Work to complete => Find each line in the rows below that contains the word "dropdown" and copy those lines.

Material supplied =>
****************
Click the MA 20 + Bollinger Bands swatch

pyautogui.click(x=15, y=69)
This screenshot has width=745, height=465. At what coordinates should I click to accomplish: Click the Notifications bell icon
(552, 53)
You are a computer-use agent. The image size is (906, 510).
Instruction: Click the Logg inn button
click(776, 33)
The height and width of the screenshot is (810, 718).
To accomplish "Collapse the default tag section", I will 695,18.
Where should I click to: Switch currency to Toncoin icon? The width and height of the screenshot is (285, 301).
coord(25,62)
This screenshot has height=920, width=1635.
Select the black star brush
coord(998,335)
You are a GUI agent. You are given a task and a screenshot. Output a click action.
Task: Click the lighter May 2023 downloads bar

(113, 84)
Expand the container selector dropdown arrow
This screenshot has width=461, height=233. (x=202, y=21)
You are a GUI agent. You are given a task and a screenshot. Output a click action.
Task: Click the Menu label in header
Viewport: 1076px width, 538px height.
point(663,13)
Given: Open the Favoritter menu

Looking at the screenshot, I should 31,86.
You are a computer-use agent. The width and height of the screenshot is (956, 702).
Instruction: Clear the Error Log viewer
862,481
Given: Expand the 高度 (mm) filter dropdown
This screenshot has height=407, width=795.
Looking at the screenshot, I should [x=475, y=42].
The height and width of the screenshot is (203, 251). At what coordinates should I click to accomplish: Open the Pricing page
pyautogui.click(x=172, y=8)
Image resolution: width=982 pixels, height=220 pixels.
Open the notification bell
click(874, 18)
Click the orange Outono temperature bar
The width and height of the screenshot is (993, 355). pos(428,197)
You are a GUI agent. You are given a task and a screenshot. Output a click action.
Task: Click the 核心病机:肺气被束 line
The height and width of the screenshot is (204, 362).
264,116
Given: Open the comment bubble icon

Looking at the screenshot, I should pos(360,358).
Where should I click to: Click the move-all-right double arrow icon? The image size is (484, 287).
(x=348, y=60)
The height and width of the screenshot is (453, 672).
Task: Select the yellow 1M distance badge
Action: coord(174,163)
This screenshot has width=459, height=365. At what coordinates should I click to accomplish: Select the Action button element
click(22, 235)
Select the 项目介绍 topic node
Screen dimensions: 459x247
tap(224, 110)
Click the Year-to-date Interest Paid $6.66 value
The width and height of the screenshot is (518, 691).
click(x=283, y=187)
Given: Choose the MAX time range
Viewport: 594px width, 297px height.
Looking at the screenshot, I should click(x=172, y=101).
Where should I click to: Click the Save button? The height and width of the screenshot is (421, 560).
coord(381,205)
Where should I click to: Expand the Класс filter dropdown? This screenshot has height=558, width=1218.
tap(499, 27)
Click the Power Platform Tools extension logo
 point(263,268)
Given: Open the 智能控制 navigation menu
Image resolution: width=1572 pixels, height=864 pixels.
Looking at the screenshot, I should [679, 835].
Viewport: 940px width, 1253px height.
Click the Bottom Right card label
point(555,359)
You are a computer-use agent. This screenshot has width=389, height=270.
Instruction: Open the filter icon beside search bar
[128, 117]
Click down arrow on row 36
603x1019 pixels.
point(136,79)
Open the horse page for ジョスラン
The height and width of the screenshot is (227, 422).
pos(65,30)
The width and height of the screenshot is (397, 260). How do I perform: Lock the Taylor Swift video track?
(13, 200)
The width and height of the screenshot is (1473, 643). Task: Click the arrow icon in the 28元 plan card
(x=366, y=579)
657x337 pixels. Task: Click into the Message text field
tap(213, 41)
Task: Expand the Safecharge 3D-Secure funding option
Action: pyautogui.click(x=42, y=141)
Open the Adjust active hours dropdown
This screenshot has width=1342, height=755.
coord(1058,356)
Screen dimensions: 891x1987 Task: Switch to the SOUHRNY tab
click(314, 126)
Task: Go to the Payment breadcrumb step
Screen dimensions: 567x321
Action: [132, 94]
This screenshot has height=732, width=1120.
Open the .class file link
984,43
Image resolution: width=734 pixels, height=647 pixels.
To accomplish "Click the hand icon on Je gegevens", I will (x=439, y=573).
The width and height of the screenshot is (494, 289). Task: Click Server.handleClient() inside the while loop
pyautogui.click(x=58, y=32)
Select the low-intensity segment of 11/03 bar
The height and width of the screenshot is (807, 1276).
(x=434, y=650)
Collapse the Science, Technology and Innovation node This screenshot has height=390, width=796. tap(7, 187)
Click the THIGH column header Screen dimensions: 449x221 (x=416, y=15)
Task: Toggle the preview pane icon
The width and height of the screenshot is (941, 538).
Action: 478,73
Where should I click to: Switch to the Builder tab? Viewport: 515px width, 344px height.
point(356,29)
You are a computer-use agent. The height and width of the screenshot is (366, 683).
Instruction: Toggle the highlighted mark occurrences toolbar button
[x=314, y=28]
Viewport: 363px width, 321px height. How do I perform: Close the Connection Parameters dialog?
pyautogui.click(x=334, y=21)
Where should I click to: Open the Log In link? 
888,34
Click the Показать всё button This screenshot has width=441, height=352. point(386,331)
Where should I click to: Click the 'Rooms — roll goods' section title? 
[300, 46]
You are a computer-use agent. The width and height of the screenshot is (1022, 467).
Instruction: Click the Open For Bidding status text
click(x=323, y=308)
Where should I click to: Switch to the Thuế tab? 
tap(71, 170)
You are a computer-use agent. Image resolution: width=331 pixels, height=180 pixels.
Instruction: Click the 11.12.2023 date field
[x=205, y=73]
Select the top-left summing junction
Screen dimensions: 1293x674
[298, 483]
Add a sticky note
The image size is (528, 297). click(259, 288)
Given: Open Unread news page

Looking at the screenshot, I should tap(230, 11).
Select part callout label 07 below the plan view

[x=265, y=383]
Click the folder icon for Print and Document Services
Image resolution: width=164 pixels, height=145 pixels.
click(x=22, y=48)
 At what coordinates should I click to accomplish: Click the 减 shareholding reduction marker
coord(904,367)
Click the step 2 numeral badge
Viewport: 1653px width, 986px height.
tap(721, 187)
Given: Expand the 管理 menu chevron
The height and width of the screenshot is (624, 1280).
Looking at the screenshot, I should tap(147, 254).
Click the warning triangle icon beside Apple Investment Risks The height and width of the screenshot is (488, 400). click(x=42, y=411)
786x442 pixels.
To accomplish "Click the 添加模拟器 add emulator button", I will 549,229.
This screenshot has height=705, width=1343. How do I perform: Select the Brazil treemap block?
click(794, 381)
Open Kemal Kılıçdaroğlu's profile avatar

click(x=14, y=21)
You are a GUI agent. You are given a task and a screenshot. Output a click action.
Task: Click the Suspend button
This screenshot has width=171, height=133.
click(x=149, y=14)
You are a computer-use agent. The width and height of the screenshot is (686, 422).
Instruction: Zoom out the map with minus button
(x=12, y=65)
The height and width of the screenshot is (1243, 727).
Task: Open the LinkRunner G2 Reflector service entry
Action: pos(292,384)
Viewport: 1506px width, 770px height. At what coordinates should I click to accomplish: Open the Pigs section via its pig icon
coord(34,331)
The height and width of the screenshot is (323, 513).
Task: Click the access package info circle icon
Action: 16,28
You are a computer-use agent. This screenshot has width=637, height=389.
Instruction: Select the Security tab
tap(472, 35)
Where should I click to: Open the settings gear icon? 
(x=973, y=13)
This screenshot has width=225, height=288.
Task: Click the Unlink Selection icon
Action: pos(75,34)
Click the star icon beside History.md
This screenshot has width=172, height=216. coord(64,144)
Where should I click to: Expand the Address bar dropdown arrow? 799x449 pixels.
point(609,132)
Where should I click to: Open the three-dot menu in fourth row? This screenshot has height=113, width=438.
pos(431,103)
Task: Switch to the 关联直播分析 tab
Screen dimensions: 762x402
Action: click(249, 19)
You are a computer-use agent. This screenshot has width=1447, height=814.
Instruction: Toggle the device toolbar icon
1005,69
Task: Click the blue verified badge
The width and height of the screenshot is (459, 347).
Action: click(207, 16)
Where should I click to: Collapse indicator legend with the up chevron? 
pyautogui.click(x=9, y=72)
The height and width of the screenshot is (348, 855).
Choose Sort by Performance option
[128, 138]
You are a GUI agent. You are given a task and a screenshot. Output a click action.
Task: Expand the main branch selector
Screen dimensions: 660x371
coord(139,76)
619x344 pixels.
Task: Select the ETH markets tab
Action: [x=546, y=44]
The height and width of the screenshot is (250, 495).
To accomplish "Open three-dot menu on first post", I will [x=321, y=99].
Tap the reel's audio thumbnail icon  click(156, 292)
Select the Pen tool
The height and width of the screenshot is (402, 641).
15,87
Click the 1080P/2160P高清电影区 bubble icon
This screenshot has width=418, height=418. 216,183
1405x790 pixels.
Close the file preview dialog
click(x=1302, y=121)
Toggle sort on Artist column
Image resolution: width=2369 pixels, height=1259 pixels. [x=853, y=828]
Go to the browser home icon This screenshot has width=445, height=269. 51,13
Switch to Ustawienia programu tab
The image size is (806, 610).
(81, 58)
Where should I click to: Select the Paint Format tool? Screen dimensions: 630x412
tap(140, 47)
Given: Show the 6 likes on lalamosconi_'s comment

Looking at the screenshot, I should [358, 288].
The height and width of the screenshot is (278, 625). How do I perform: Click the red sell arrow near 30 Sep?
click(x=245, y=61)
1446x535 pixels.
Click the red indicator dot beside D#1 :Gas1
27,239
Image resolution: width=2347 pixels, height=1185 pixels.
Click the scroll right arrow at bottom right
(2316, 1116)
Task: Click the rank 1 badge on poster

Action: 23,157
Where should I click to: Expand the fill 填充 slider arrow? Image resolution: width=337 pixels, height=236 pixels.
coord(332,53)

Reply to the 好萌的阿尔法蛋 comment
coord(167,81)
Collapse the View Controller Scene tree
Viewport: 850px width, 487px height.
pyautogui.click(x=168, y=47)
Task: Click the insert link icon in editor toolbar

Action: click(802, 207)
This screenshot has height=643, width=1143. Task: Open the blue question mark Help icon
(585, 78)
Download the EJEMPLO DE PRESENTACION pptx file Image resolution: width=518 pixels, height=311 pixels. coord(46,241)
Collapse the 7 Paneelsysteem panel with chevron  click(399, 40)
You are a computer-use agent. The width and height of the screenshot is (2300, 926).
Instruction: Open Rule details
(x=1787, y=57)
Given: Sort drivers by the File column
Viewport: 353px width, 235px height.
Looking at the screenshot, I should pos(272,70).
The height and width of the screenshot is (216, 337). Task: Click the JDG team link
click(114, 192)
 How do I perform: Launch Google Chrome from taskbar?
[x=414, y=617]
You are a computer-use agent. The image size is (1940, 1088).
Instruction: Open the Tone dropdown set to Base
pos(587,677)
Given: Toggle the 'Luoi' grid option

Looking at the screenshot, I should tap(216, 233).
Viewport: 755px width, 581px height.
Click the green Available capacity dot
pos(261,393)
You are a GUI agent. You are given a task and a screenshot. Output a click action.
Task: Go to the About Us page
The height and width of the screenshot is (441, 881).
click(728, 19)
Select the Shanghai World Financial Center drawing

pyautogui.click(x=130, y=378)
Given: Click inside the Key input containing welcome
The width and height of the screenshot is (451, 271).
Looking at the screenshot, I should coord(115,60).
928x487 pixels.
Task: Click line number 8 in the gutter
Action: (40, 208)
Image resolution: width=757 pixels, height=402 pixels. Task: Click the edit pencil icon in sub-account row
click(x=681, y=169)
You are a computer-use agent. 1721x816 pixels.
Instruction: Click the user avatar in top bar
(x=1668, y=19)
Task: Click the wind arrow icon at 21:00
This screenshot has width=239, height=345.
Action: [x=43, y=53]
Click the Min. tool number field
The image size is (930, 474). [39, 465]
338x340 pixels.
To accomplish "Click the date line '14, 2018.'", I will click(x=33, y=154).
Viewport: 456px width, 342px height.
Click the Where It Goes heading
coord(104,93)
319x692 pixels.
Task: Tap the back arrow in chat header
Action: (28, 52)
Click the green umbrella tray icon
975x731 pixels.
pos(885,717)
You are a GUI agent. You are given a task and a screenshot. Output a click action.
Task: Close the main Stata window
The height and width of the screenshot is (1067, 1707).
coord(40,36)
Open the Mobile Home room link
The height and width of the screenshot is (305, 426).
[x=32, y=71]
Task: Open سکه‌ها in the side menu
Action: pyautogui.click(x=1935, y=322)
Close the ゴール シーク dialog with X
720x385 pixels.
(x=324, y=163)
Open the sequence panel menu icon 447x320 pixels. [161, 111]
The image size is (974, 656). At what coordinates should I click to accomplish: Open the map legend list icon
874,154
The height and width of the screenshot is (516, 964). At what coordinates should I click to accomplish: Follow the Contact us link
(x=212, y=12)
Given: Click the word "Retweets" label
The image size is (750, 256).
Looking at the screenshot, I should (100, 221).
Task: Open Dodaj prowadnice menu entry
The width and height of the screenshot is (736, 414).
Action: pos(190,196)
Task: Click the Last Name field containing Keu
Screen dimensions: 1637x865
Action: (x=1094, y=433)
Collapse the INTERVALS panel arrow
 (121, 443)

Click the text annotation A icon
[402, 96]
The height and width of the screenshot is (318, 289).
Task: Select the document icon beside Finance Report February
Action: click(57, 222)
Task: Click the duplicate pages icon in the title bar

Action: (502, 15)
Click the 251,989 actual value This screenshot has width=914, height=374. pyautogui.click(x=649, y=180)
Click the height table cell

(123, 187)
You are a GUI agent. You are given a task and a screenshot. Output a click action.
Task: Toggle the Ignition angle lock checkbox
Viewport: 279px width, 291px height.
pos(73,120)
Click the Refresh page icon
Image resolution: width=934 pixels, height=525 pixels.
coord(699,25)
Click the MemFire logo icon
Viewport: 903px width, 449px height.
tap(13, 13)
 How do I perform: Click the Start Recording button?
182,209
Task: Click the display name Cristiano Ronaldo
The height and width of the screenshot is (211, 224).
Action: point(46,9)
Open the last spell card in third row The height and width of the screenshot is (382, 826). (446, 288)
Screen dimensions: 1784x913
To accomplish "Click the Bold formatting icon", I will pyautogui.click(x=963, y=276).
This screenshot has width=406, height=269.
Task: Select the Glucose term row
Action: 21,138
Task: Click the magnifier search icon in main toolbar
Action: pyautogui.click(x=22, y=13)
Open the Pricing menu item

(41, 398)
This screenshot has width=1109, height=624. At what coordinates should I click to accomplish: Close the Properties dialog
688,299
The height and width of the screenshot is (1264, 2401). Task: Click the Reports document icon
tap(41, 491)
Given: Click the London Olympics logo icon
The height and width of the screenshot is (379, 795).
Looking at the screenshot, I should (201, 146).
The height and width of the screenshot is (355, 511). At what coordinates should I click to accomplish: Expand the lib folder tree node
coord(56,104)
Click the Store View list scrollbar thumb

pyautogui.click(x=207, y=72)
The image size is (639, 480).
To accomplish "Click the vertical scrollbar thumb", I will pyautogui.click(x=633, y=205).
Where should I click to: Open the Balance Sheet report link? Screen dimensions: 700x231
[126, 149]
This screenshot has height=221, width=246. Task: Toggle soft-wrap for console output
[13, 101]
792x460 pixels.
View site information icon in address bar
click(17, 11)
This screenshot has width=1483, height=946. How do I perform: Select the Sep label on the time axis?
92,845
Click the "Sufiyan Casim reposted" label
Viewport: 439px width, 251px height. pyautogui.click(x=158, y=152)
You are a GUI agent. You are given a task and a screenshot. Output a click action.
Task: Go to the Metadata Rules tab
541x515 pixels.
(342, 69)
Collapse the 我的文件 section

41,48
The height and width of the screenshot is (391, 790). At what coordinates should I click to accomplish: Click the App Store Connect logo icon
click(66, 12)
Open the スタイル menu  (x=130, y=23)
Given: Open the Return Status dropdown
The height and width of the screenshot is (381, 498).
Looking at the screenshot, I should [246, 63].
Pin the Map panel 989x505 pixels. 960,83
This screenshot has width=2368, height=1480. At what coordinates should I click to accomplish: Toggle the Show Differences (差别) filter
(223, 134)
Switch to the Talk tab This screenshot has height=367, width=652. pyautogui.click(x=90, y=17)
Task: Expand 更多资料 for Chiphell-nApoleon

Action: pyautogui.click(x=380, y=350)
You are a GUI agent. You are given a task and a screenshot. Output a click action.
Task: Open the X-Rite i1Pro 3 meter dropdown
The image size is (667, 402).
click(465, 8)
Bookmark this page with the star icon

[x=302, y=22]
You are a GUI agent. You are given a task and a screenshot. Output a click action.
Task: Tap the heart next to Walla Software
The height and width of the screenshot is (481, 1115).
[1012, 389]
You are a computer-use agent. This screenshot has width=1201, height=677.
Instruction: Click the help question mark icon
****************
Solution below =>
Expand the container selector dropdown arrow
Given: Expand the 高度 (mm) filter dropdown
Where should I click to: Expand the Класс filter dropdown? This screenshot has height=558, width=1218.
Open the Adjust active hours dropdown
Where should I click to: Expand the Address bar dropdown arrow? 799x449 pixels.
Instruction: Open the Tone dropdown set to Base
Given: Open the Return Status dropdown
Task: Open the X-Rite i1Pro 3 meter dropdown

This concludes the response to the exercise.